I've recently begun reading Garry Wills' latest provactive work of history Bomb Power: The Modern Presidency and the National Security State, in which Wills argues that much, if not most, of the centralization of government power in the hands of the Executive branch and subsequent extra-Constitutional governance can be traced and attributed to the development and possession of the atomic bomb.

The gist of the book's thesis (at least so far as I understand from as much as I've read) is conveyed pretty well in this article in which Wills attempts to explain why President Obama has been so quick to adopt the imperial powers the Bush administration had itself excersised.

A president is greatly pressured to keep all the empire’s secrets. He feels he must avoid embarrassing the hordes of agents, military personnel, and diplomatic instruments whose loyalty he must command. Keeping up morale in this vast, shady enterprise is something impressed on him by all manner of commitments. He becomes the prisoner of his own power.
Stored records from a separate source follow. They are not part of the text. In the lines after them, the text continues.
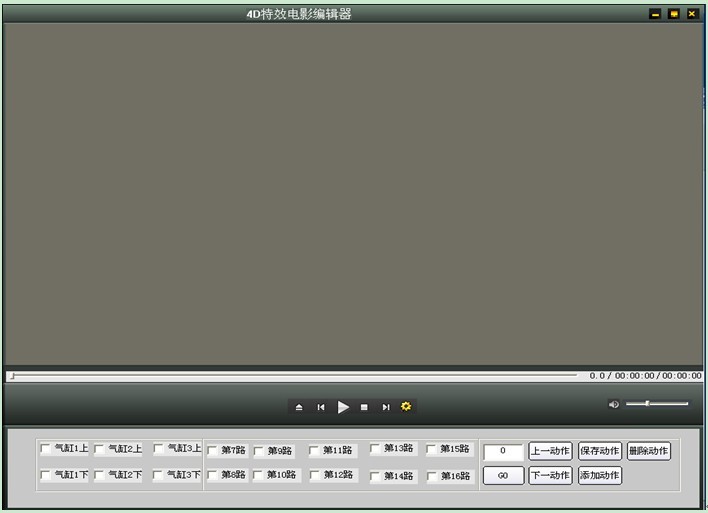This screenshot has height=513, width=708.
Task: Click the action number input field
Action: (503, 452)
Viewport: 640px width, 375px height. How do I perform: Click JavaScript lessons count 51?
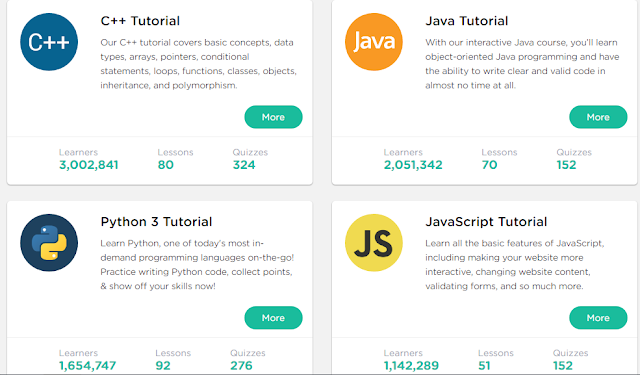pyautogui.click(x=484, y=366)
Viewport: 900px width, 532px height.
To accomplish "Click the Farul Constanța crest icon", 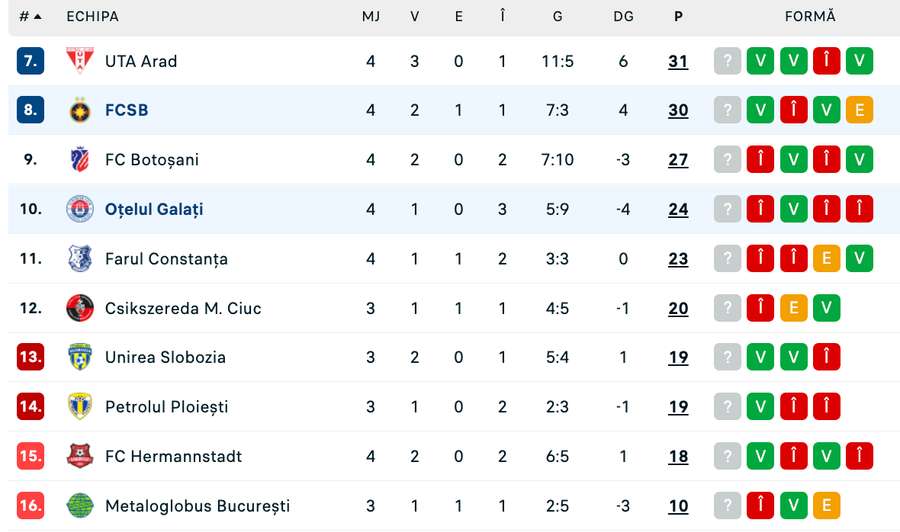I will point(79,259).
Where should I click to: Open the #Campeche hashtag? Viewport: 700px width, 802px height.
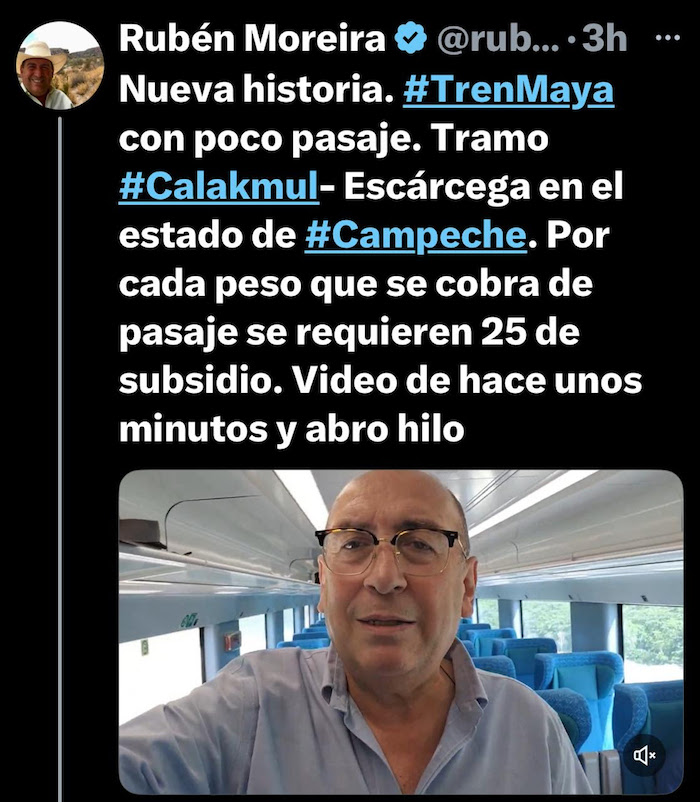(416, 236)
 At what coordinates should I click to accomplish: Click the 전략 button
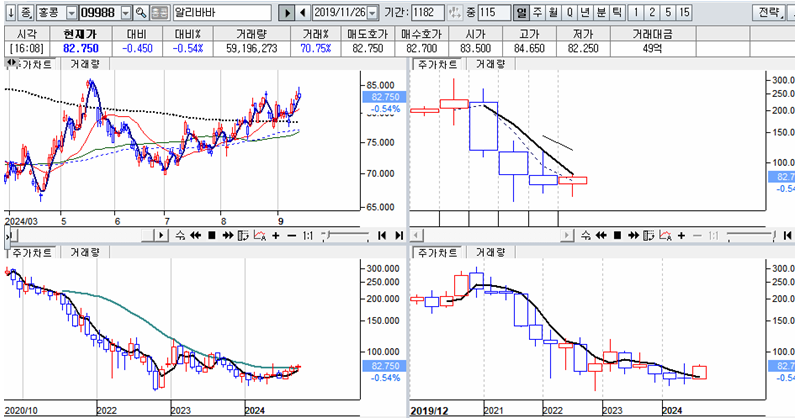767,13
As President Truman could not not use the bomb, a modern president cannot not use the huge powers at his disposal. It has all been given him as the legacy of Bomb Power, the thing that makes him not only Commander in Chief but Leader of the Free World. He is a self-entangling giant.
In the book, after noting the finding of the Summary Report of the United States Strategic Bombing Survey of 1946 that:

It seems clear that, even without the atomic bombing attacks, air supremacy over Japan could have exerted sufficient pressure to bring about unconditional surrender and obviate the need for invasion. Based on a detailed investigation of all the facts, and supported by the testimony of the surviving Japanese leaders involved, it is the Survey's opinion that certainly prior to 31 December 1945, and in all probability prior to 1 November 1945, Japan would have surrendered even if the atomic bombs had not been dropped, even if Russia had not entered the war, and even if no invasion had been planned or contemplated.
Wills goes on to observe

Whether an invasion of Japan occurred or not, the mere possibility of its happening without use of the Bomb was a nightmare prospect to Groves and other officials. If it became known that the United States had a knockout weapon it did not use, the families of any Americans killed after the development of the Bomb would be furious. The public, the press, and Congress would turn on the President and his advisers. There would have been a cry to impeach President Truman and court-martial General Groves. The administration would be convicted of spending billions of dollars and draining massive amounts of brainpower and manpower from other war projects, and all for nothing. This was the truly terrifying prospect that made use of the Bomb an easy, if not inevitable, choice for those who had harbored their secret project so long and wanted to reveal it with a supreme vindication. Groves even suggested that Truman would be betraying the memory of President Roosevelt, who authorized the Bomb's development, if he rejected its use. The Bomb's tenders had put themselves in a position where they could not not use it. They were now the prisoners of their own creation.
Reading this - and from previously having heard Wills discuss the book in various venues - I can't help but think of the narrator in the George Orwell essay "Shooting an Elephant."

Afterwards, of course, there were endless discussions about the shooting of the elephant. The owner was furious, but he was only an Indian and could do nothing. Besides, legally I had done the right thing, for a mad elephant has to be killed, like a mad dog, if its owner fails to control it. Among the Europeans opinion was divided. The older men said I was right, the younger men said it was a damn shame to shoot an elephant for killing a coolie, because an elephant was worth more than any damn Coringhee coolie. And afterwards I was very glad that the coolie had been killed; it put me legally in the right and it gave me a sufficient pretext for shooting the elephant. I often wondered whether any of the others grasped that I had done it solely to avoid looking a fool.
Of course, in Orwell's essay, the self-oppression of colonialism results in the narrator killing an elephant. In the case of the atomic bomb, it resulted in the killing of hundreds of thousands of civilians.